10. Where is the evidence that the public option is particularly important to base voters and/or swing voters (rather than activists), as compared with other aspects of health care reform?
Well, the public option has regularly polled as popular, and in the meantime 40% of democratic voters are currently stating that they are so demoralized they are thinking of staying home in 2010. We can’t know how much of that is related to this lousy healthcare plan, but given that healthcare has dominated the news from DC for, oh, 6 months, I think it would be surprising if it wasn’t a huge factor.
11. Would base voters be less likely to turn out in 2010 if no health care plan is passed at all, rather than a reasonable plan without a public option?
I don’t know, and neither do you. What I do know is that doing something bad is worse than doing nothing at all.
12. What is the approximate likelihood that a plan passed through reconciliation would be better, on balance, from a policy perspective, than a bill passed through regular order but without a public option?
Very high, since it is 3 or 4 Senators who keep blackmailing out the better parts of the bills, and reconciliation needs only 51 votes.
13. What is the likely extent of political fallout that might result from an attempt to use the reconciliation process?
Well, Bush used it to pass tax cuts for the rich, and no one seemed to care much. Granted Democrats aren’t allowed to do what Republicans do. Probably you’d have a hard time passing anything till the next election that didn’t require reconciliation, or which you didn’t stick in a miltiary funding bill. But so what? Getting through one really good bill, and with reconciliation you could put through a bill with a real public option, not the watered down House version, would be worth it. Except, of course, that the President doesn’t want a good bill. But, again, this is a bad bill.
14. How certain is it that a plan passed through reconciliation would in fact receive 51 votes (when some Democrats would might have objections to the use of the process)?
Not completely certain. But again, if it fails, I don’t care. This bill is bad, if it dies, it dies. Better no bill, than a bad bill.
15. Are there any compromises or concessions not having to do with the provision of publicly-run health programs that could still be achieved through progressive pressure?
Can’t think of anything significant offhand.
16. What are the chances that improvements can be made around the margins of the plan — possibly including a public option — between 2011 and the bill’s implementation in 2014?
Since indications are that Democrats will lose seats in 2010, not much.
17. What are the potential upsides and downsides to using the 2010 midterms as a referendum on the public option, with the goal of achieving a ‘mandate’ for a public option that could be inserted via reconciliation?
Can’t be done. The Democratic party is not willing to run on it, and progressives cannot run on it alone. Again, there is no indication the President wanted a public option, certainly none that he pushed for it any meaningful way.
18. Was the public option ever an attainable near-term political goal?
Yes. The President wants a bill very badly. If Progressive legislators were willing to walk, they would have bargaining leverage.
19. How many of the arguments that you might be making against the bill would you still be making if a public option were included (but in fact have little to do with the public option)?
Frankly the House public option was already so weak that the bill was already dead to me. Reconciliation is only useful if it offers a chance to get a better public option than the House public option.
20. How many of the arguments that you might be making against the bill are being made out of anger, frustration, or a desire to ring Joe Lieberman by his scruffy, no-good, backstabbing neck?
I have been against this bill for a couple months now. Any frustration I have is only because the bill is so bad it needs to die.

*DATASET CONTENT*:
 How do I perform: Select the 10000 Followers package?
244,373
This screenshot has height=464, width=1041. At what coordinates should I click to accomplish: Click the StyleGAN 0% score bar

*BRIEF*: Reproduce the public option text word for word, beginning with the words "16. What are" and stopping after "have bargaining leverage.".

*WRITTEN RESPONSE*:
16. What are the chances that improvements can be made around the margins of the plan — possibly including a public option — between 2011 and the bill’s implementation in 2014?
Since indications are that Democrats will lose seats in 2010, not much.
17. What are the potential upsides and downsides to using the 2010 midterms as a referendum on the public option, with the goal of achieving a ‘mandate’ for a public option that could be inserted via reconciliation?
Can’t be done. The Democratic party is not willing to run on it, and progressives cannot run on it alone. Again, there is no indication the President wanted a public option, certainly none that he pushed for it any meaningful way.
18. Was the public option ever an attainable near-term political goal?
Yes. The President wants a bill very badly. If Progressive legislators were willing to walk, they would have bargaining leverage.